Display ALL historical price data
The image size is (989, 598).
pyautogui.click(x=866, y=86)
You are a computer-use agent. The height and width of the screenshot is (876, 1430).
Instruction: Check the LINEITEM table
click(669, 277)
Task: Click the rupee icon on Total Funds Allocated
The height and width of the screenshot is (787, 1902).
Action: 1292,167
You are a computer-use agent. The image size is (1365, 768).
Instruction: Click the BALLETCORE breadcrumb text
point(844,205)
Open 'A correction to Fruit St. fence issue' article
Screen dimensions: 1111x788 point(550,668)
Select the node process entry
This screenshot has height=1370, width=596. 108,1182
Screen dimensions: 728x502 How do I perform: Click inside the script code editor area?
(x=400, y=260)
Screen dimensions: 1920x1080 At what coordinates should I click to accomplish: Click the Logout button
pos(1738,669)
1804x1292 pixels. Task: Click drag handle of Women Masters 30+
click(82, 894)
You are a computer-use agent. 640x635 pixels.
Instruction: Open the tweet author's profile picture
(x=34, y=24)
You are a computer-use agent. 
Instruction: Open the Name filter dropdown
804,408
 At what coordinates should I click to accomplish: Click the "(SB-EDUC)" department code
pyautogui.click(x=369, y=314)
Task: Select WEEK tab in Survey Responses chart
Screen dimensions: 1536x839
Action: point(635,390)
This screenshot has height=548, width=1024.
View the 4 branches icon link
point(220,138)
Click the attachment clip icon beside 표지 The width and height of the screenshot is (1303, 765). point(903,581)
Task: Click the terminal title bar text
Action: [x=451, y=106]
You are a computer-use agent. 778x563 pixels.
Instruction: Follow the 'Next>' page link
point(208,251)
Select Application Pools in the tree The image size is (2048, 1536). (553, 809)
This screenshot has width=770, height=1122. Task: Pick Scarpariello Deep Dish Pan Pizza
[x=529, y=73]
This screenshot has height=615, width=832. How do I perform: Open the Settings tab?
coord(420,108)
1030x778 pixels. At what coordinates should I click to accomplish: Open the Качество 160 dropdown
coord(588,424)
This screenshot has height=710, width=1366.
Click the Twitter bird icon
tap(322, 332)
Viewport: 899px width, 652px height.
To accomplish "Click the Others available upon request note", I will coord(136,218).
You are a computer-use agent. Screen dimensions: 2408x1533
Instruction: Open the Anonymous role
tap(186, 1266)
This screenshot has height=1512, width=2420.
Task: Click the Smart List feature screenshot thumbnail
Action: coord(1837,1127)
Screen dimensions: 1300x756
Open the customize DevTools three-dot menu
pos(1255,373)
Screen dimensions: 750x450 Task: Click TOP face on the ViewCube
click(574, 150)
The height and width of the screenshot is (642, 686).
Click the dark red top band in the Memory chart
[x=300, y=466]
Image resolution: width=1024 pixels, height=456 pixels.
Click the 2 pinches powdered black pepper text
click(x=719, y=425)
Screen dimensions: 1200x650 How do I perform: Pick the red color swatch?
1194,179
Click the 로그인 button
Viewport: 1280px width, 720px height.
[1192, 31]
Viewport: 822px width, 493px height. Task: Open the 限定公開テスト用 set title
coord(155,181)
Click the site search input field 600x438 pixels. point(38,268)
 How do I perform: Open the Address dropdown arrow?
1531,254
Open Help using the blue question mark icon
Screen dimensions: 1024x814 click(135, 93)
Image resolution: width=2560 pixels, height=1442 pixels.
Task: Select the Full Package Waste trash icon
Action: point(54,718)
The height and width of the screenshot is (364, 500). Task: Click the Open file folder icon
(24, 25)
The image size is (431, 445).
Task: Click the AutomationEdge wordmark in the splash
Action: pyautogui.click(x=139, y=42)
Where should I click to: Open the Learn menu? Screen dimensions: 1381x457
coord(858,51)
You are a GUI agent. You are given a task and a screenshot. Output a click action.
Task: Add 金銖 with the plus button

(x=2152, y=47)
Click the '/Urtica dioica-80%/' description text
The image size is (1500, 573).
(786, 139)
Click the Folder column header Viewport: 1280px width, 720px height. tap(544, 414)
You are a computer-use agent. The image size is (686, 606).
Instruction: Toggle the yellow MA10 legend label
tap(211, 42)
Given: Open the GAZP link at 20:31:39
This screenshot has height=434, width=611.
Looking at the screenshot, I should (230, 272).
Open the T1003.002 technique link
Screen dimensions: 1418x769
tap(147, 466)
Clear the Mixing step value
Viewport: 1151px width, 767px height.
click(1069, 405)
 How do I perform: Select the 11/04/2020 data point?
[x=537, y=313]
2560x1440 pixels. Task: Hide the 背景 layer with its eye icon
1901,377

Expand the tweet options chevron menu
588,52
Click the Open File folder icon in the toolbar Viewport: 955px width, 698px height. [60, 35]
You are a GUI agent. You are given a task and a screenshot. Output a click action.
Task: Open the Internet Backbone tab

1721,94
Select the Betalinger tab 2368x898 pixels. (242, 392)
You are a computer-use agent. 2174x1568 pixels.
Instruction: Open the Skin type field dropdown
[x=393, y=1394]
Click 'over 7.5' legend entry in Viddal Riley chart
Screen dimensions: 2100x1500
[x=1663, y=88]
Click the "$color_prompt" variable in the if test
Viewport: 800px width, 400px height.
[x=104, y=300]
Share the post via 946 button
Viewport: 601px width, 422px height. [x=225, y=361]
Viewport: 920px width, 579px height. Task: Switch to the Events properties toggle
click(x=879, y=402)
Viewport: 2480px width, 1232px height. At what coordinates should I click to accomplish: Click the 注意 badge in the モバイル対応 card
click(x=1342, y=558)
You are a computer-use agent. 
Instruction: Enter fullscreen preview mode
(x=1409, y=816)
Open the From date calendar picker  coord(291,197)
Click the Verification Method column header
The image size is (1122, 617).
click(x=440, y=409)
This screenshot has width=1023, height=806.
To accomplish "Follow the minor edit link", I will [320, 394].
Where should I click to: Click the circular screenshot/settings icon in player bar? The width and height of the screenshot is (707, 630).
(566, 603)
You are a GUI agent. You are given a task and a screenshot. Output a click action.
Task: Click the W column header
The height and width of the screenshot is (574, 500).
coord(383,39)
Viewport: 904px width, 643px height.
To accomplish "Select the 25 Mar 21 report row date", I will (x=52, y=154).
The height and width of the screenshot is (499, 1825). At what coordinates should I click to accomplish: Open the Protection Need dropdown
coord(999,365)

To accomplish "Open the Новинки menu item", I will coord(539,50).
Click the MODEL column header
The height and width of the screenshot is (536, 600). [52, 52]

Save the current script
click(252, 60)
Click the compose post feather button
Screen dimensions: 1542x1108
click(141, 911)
* * * * * * *
**Goal of the exercise**
Copy out the whole listing above, putting "desktop assistant" in place of each "computer-use agent" and keeping every other line unchanged.

**Complete answer**
Display ALL historical price data
The image size is (989, 598).
pyautogui.click(x=866, y=86)
You are a desktop assistant. The height and width of the screenshot is (876, 1430).
Instruction: Check the LINEITEM table
click(669, 277)
Task: Click the rupee icon on Total Funds Allocated
The height and width of the screenshot is (787, 1902).
Action: 1292,167
You are a desktop assistant. The image size is (1365, 768).
Instruction: Click the BALLETCORE breadcrumb text
point(844,205)
Open 'A correction to Fruit St. fence issue' article
Screen dimensions: 1111x788 point(550,668)
Select the node process entry
This screenshot has height=1370, width=596. 108,1182
Screen dimensions: 728x502 How do I perform: Click inside the script code editor area?
(x=400, y=260)
Screen dimensions: 1920x1080 At what coordinates should I click to accomplish: Click the Logout button
pos(1738,669)
1804x1292 pixels. Task: Click drag handle of Women Masters 30+
click(82, 894)
You are a desktop assistant. 640x635 pixels.
Instruction: Open the tweet author's profile picture
(x=34, y=24)
You are a desktop assistant. 
Instruction: Open the Name filter dropdown
804,408
 At what coordinates should I click to accomplish: Click the "(SB-EDUC)" department code
pyautogui.click(x=369, y=314)
Task: Select WEEK tab in Survey Responses chart
Screen dimensions: 1536x839
Action: point(635,390)
This screenshot has height=548, width=1024.
View the 4 branches icon link
point(220,138)
Click the attachment clip icon beside 표지 The width and height of the screenshot is (1303, 765). point(903,581)
Task: Click the terminal title bar text
Action: [x=451, y=106]
You are a desktop assistant. 778x563 pixels.
Instruction: Follow the 'Next>' page link
point(208,251)
Select Application Pools in the tree The image size is (2048, 1536). (553, 809)
This screenshot has width=770, height=1122. Task: Pick Scarpariello Deep Dish Pan Pizza
[x=529, y=73]
This screenshot has height=615, width=832. How do I perform: Open the Settings tab?
coord(420,108)
1030x778 pixels. At what coordinates should I click to accomplish: Open the Качество 160 dropdown
coord(588,424)
This screenshot has height=710, width=1366.
Click the Twitter bird icon
tap(322, 332)
Viewport: 899px width, 652px height.
To accomplish "Click the Others available upon request note", I will coord(136,218).
You are a desktop assistant. Screen dimensions: 2408x1533
Instruction: Open the Anonymous role
tap(186, 1266)
This screenshot has height=1512, width=2420.
Task: Click the Smart List feature screenshot thumbnail
Action: coord(1837,1127)
Screen dimensions: 1300x756
Open the customize DevTools three-dot menu
pos(1255,373)
Screen dimensions: 750x450 Task: Click TOP face on the ViewCube
click(574, 150)
The height and width of the screenshot is (642, 686).
Click the dark red top band in the Memory chart
[x=300, y=466]
Image resolution: width=1024 pixels, height=456 pixels.
Click the 2 pinches powdered black pepper text
click(x=719, y=425)
Screen dimensions: 1200x650 How do I perform: Pick the red color swatch?
1194,179
Click the 로그인 button
Viewport: 1280px width, 720px height.
[1192, 31]
Viewport: 822px width, 493px height. Task: Open the 限定公開テスト用 set title
coord(155,181)
Click the site search input field 600x438 pixels. point(38,268)
 How do I perform: Open the Address dropdown arrow?
1531,254
Open Help using the blue question mark icon
Screen dimensions: 1024x814 click(135, 93)
Image resolution: width=2560 pixels, height=1442 pixels.
Task: Select the Full Package Waste trash icon
Action: point(54,718)
The height and width of the screenshot is (364, 500). Task: Click the Open file folder icon
(24, 25)
The image size is (431, 445).
Task: Click the AutomationEdge wordmark in the splash
Action: pyautogui.click(x=139, y=42)
Where should I click to: Open the Learn menu? Screen dimensions: 1381x457
coord(858,51)
You are a GUI agent. You are given a task and a screenshot. Output a click action.
Task: Add 金銖 with the plus button

(x=2152, y=47)
Click the '/Urtica dioica-80%/' description text
The image size is (1500, 573).
(786, 139)
Click the Folder column header Viewport: 1280px width, 720px height. tap(544, 414)
You are a desktop assistant. The image size is (686, 606).
Instruction: Toggle the yellow MA10 legend label
tap(211, 42)
Given: Open the GAZP link at 20:31:39
This screenshot has height=434, width=611.
Looking at the screenshot, I should (230, 272).
Open the T1003.002 technique link
Screen dimensions: 1418x769
tap(147, 466)
Clear the Mixing step value
Viewport: 1151px width, 767px height.
click(1069, 405)
 How do I perform: Select the 11/04/2020 data point?
[x=537, y=313]
2560x1440 pixels. Task: Hide the 背景 layer with its eye icon
1901,377

Expand the tweet options chevron menu
588,52
Click the Open File folder icon in the toolbar Viewport: 955px width, 698px height. [60, 35]
You are a GUI agent. You are given a task and a screenshot. Output a click action.
Task: Open the Internet Backbone tab

1721,94
Select the Betalinger tab 2368x898 pixels. (242, 392)
You are a desktop assistant. 2174x1568 pixels.
Instruction: Open the Skin type field dropdown
[x=393, y=1394]
Click 'over 7.5' legend entry in Viddal Riley chart
Screen dimensions: 2100x1500
[x=1663, y=88]
Click the "$color_prompt" variable in the if test
Viewport: 800px width, 400px height.
[x=104, y=300]
Share the post via 946 button
Viewport: 601px width, 422px height. [x=225, y=361]
Viewport: 920px width, 579px height. Task: Switch to the Events properties toggle
click(x=879, y=402)
Viewport: 2480px width, 1232px height. At what coordinates should I click to accomplish: Click the 注意 badge in the モバイル対応 card
click(x=1342, y=558)
You are a desktop assistant. 
Instruction: Enter fullscreen preview mode
(x=1409, y=816)
Open the From date calendar picker  coord(291,197)
Click the Verification Method column header
The image size is (1122, 617).
click(x=440, y=409)
This screenshot has width=1023, height=806.
To accomplish "Follow the minor edit link", I will [320, 394].
Where should I click to: Click the circular screenshot/settings icon in player bar? The width and height of the screenshot is (707, 630).
(566, 603)
You are a GUI agent. You are given a task and a screenshot. Output a click action.
Task: Click the W column header
The height and width of the screenshot is (574, 500).
coord(383,39)
Viewport: 904px width, 643px height.
To accomplish "Select the 25 Mar 21 report row date", I will (x=52, y=154).
The height and width of the screenshot is (499, 1825). At what coordinates should I click to accomplish: Open the Protection Need dropdown
coord(999,365)

To accomplish "Open the Новинки menu item", I will coord(539,50).
Click the MODEL column header
The height and width of the screenshot is (536, 600). [52, 52]

Save the current script
click(252, 60)
Click the compose post feather button
Screen dimensions: 1542x1108
click(141, 911)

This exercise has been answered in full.